◆ **SET TASKS**
1. In the blog post about Kasab smiling in court, what did judge Tahiliani tell Kasab?
2. For each statement, say whether the blog post about Kasab smiling in court agrees with it. Give yes or no and quote the deciding words: (a) Kasab pleaded not guilty. (b) Kasab showed signs of being physically unwell. (c) The TOI story covered Tuesday's courtroom proceedings.
3. Reproduce word for word the part of the blog post about Kasab smiling in court that starts at "What is he so" and ends at "bloodbath, would he?".

◆ **PAGE EXCERPT**
Monday, May 18, 2009

Kasab laughs…


 From

http://blogs.timesofindia.indiatimes.com/clicklit/entry/kasab-se-why-is-that

 

 

Kasab Se, why is that man smiling?

 

Anshul Chaturvedi  Wednesday May 13, 2009

 

It's rather bizarre. Kasab has been in such a good mood lately that the judge presiding over his trial has actually had to tell him to go slow on the happiness display. The TOI story on Monday's proceedings in the courtroom quotes judge Tahiliani as warning Kasab, "Don't laugh unnecessarily. Remain serious in court." Tahiliani was also forced to comment on Kasab smiling away all the time at the media galleries, and had to remind him to stop 'behaving like this'.

 

What is he so happy about? Is it that he finds the whole process of what he did having to be meticulously and painfully 'proved' afresh funny, even as he takes the legal option of pleading not guilty, seems to recall all of a sudden that he is actually a minor, and engages the time of the court in issues such as whether he be granted access to the nearby balcony in prison for him to stretch his legs a bit?  He seems to be being looked after pretty well, and displays no physical or emotional signs of being under the weather. His 'displaying no remorse' has been much noticed, and is anyways old hat now. And anyway, if he was one of the 'displaying remorse' types, he really wouldn't have been handpicked for the bloodbath, would he?

◆ **ENTRIES**
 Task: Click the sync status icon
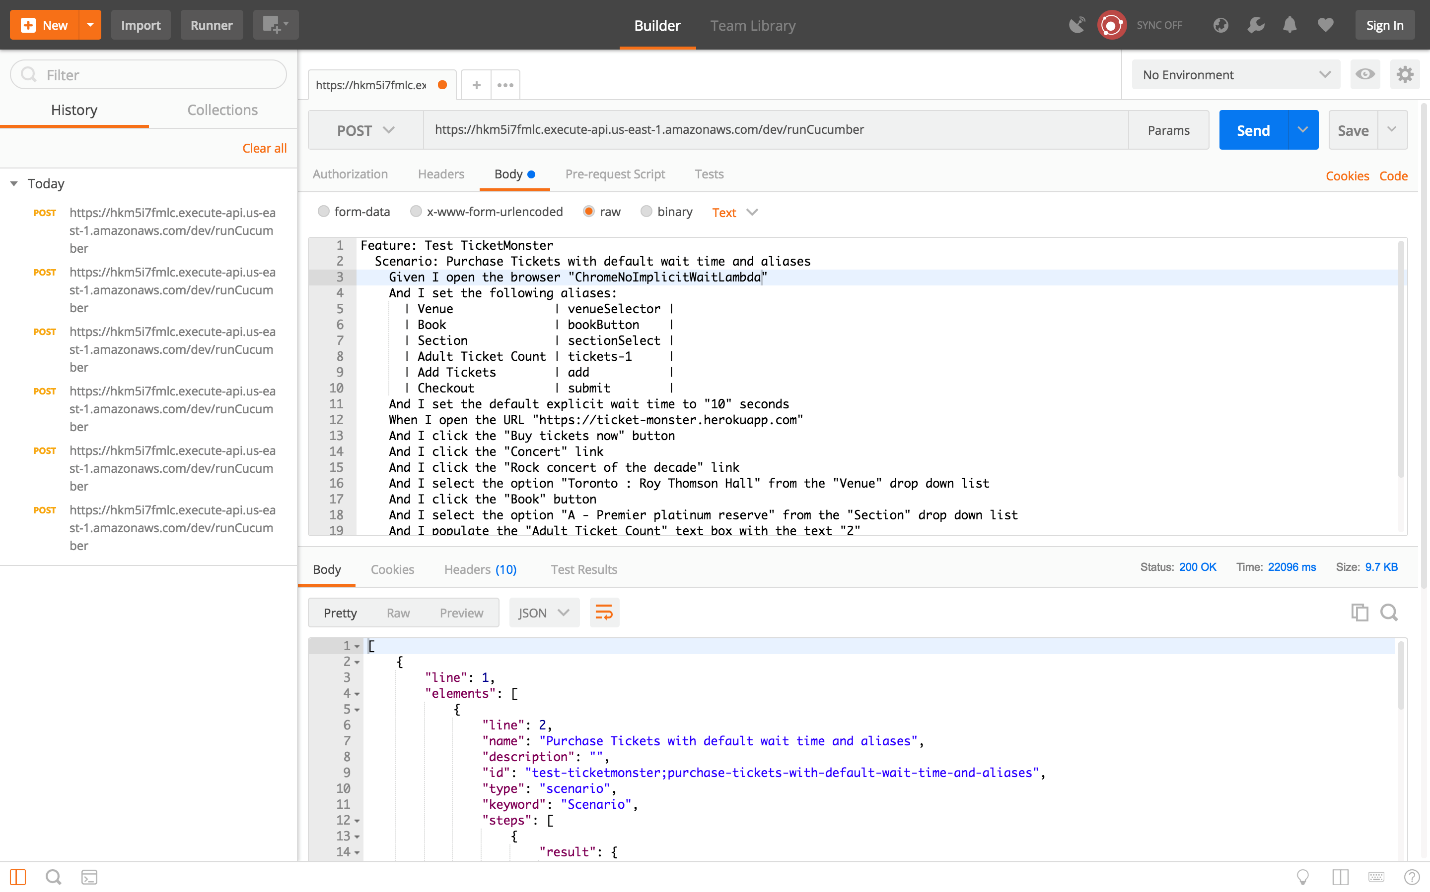point(1112,25)
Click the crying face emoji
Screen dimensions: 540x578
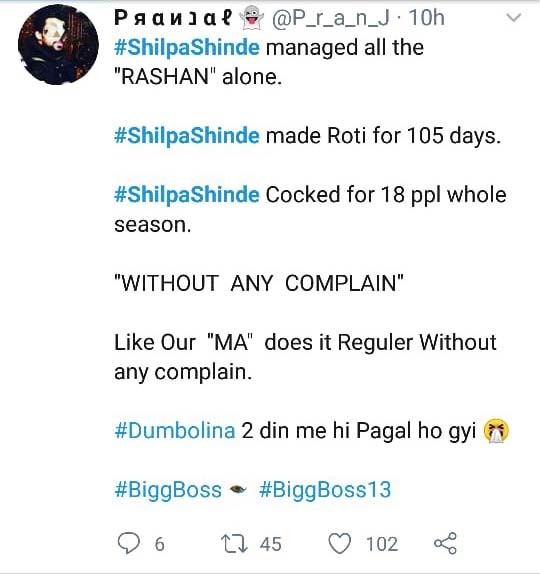[x=496, y=431]
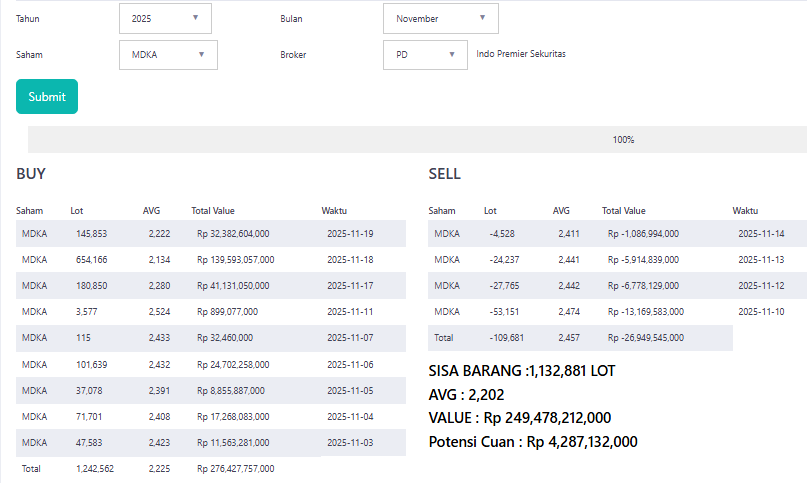
Task: Click the SELL row with -53,151 lots
Action: pyautogui.click(x=580, y=312)
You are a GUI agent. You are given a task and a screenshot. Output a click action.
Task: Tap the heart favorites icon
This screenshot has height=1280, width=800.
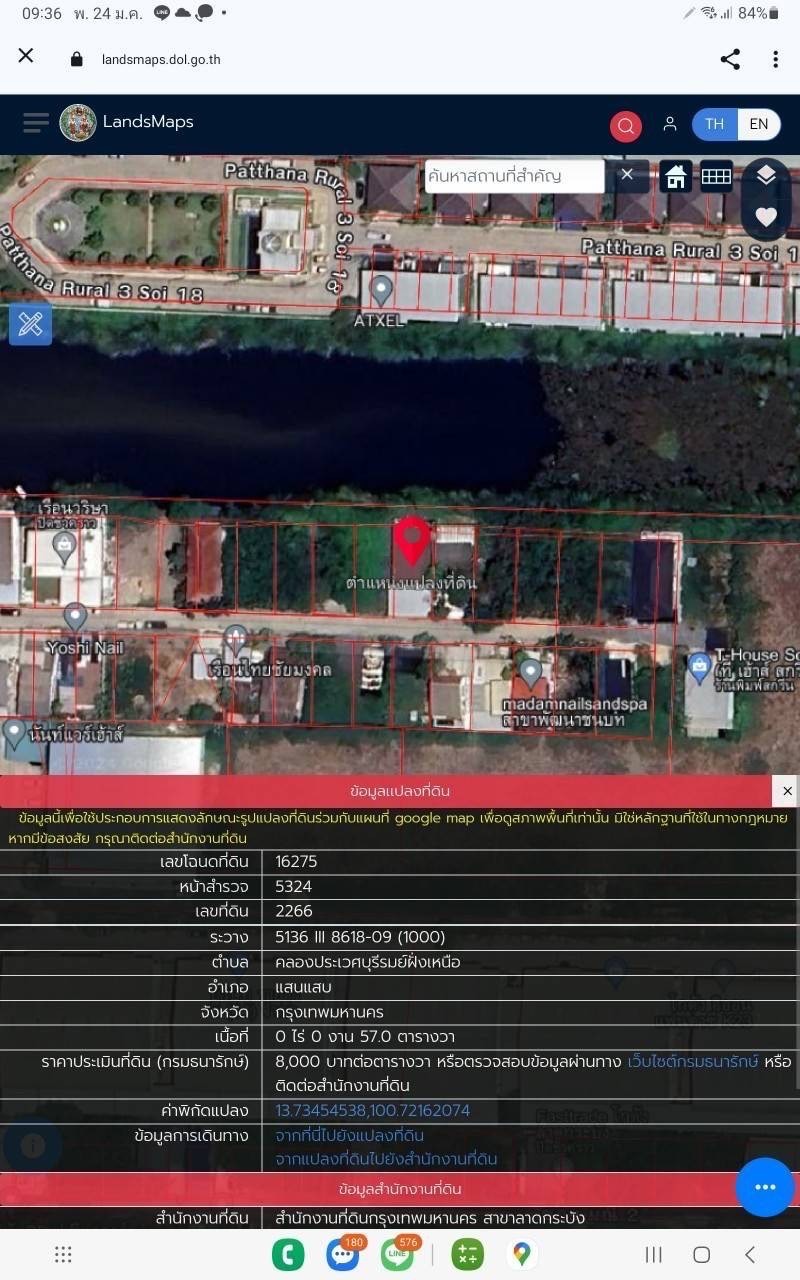[x=766, y=217]
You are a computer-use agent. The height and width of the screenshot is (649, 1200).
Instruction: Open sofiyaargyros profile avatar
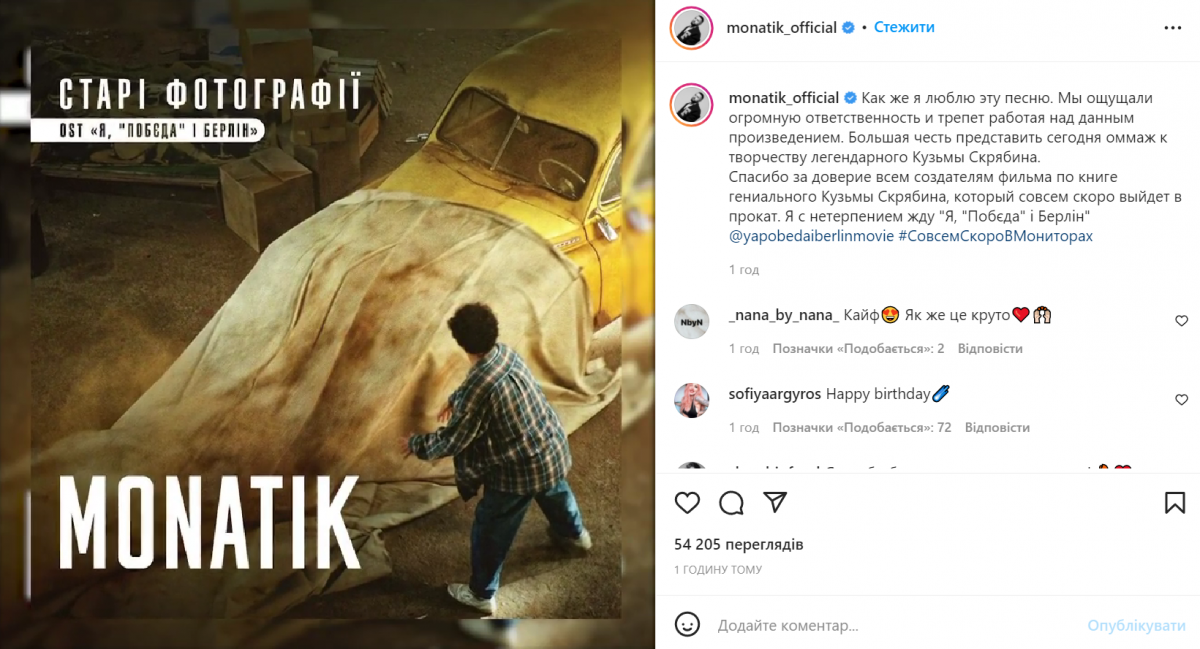coord(691,400)
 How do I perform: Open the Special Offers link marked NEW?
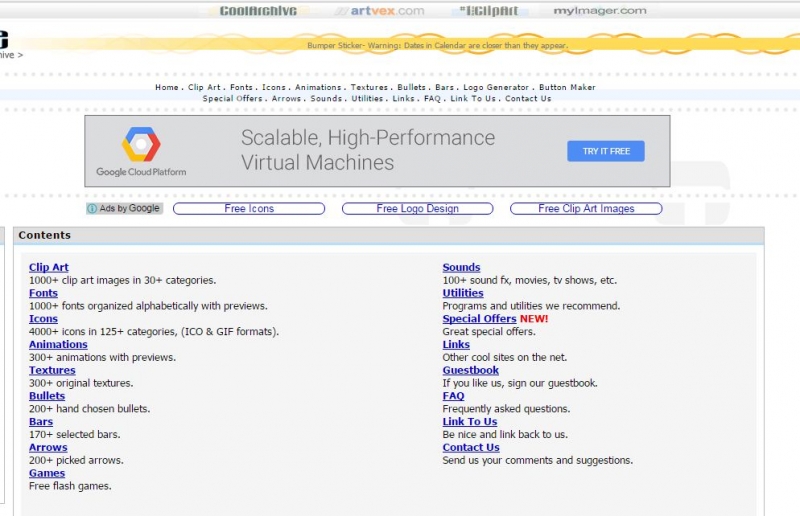[479, 319]
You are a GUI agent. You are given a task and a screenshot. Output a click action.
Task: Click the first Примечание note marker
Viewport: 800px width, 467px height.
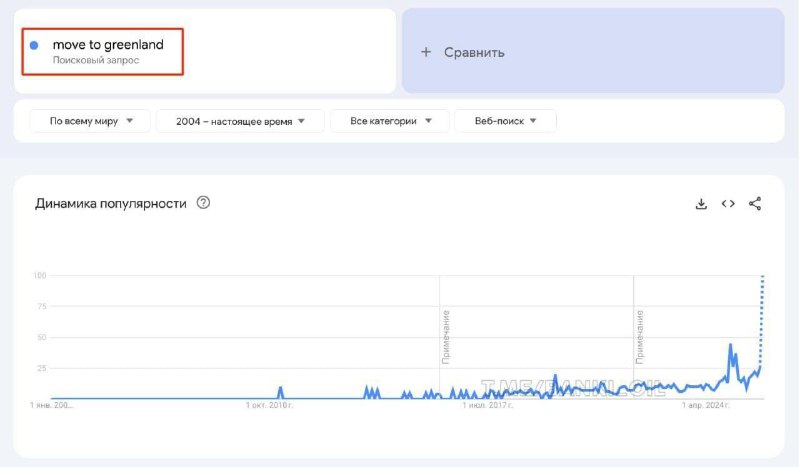(x=445, y=337)
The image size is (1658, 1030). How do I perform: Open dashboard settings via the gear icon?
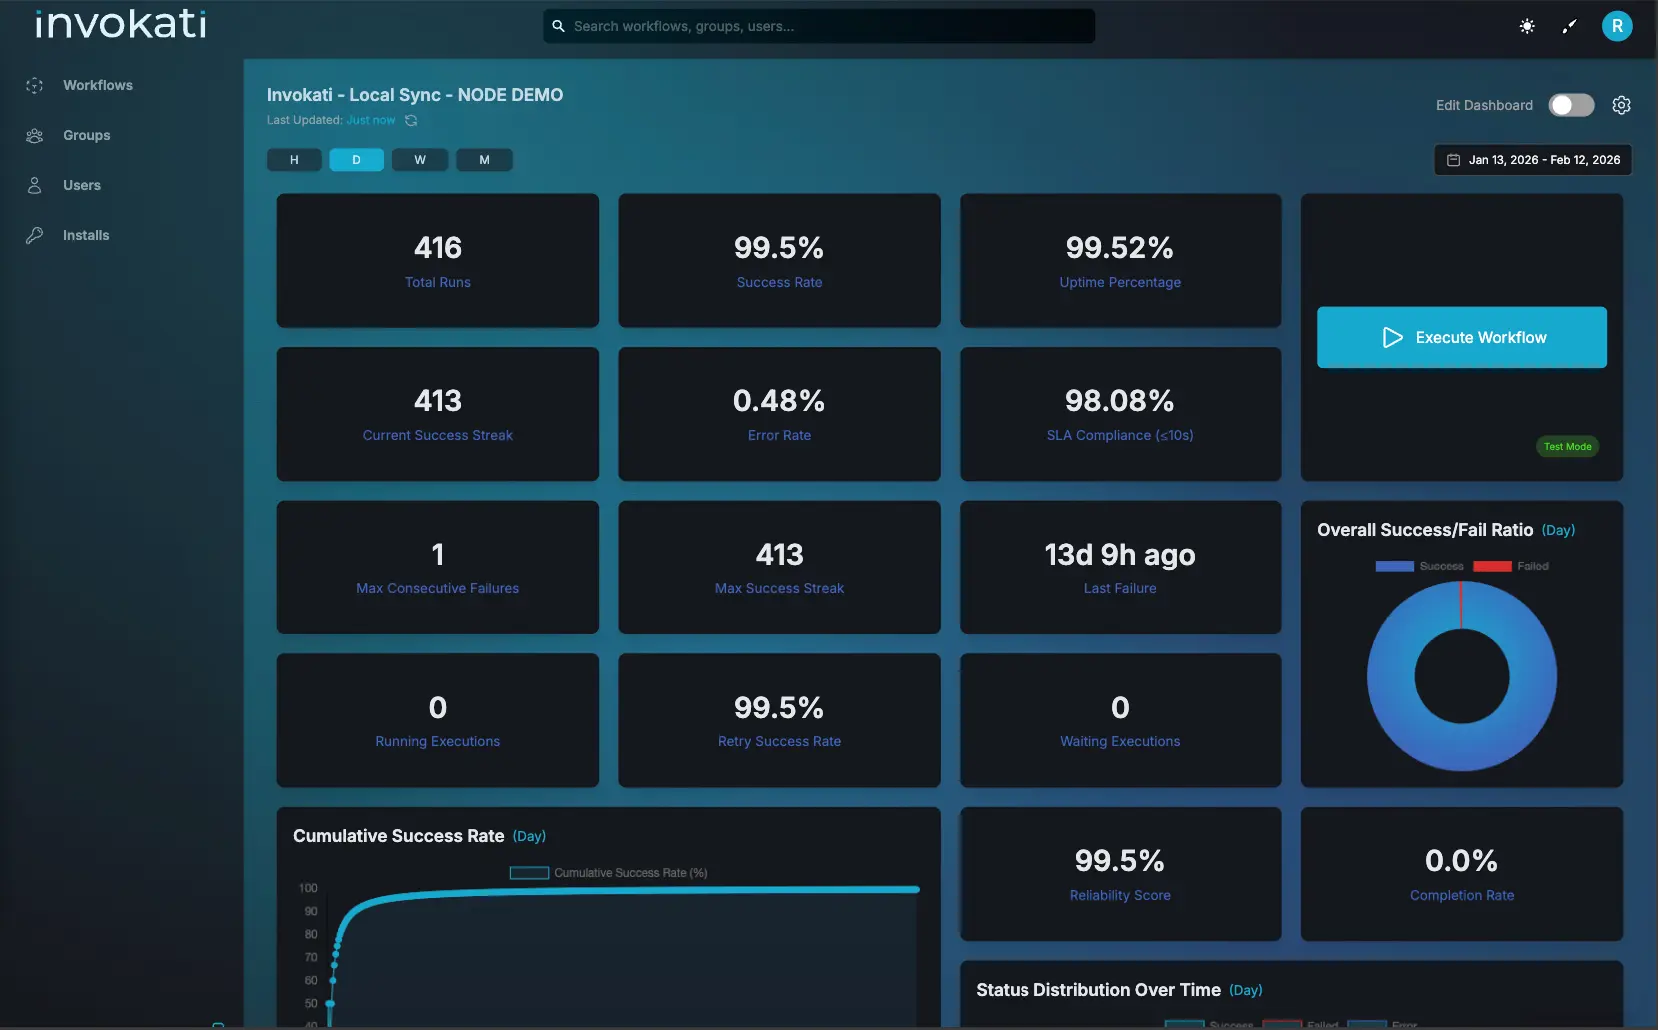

◆ **REPLIES**
1. "Don't laugh unnecessarily. Remain serious in court."

2.
(a) Yes: "even as he takes the legal option of pleading not guilty"
(b) No: "displays no physical or emotional signs of being under the weather"
(c) No: "The TOI story on Monday's proceedings in the courtroom"

3.
What is he so happy about? Is it that he finds the whole process of what he did having to be meticulously and painfully 'proved' afresh funny, even as he takes the legal option of pleading not guilty, seems to recall all of a sudden that he is actually a minor, and engages the time of the court in issues such as whether he be granted access to the nearby balcony in prison for him to stretch his legs a bit?  He seems to be being looked after pretty well, and displays no physical or emotional signs of being under the weather. His 'displaying no remorse' has been much noticed, and is anyways old hat now. And anyway, if he was one of the 'displaying remorse' types, he really wouldn't have been handpicked for the bloodbath, would he?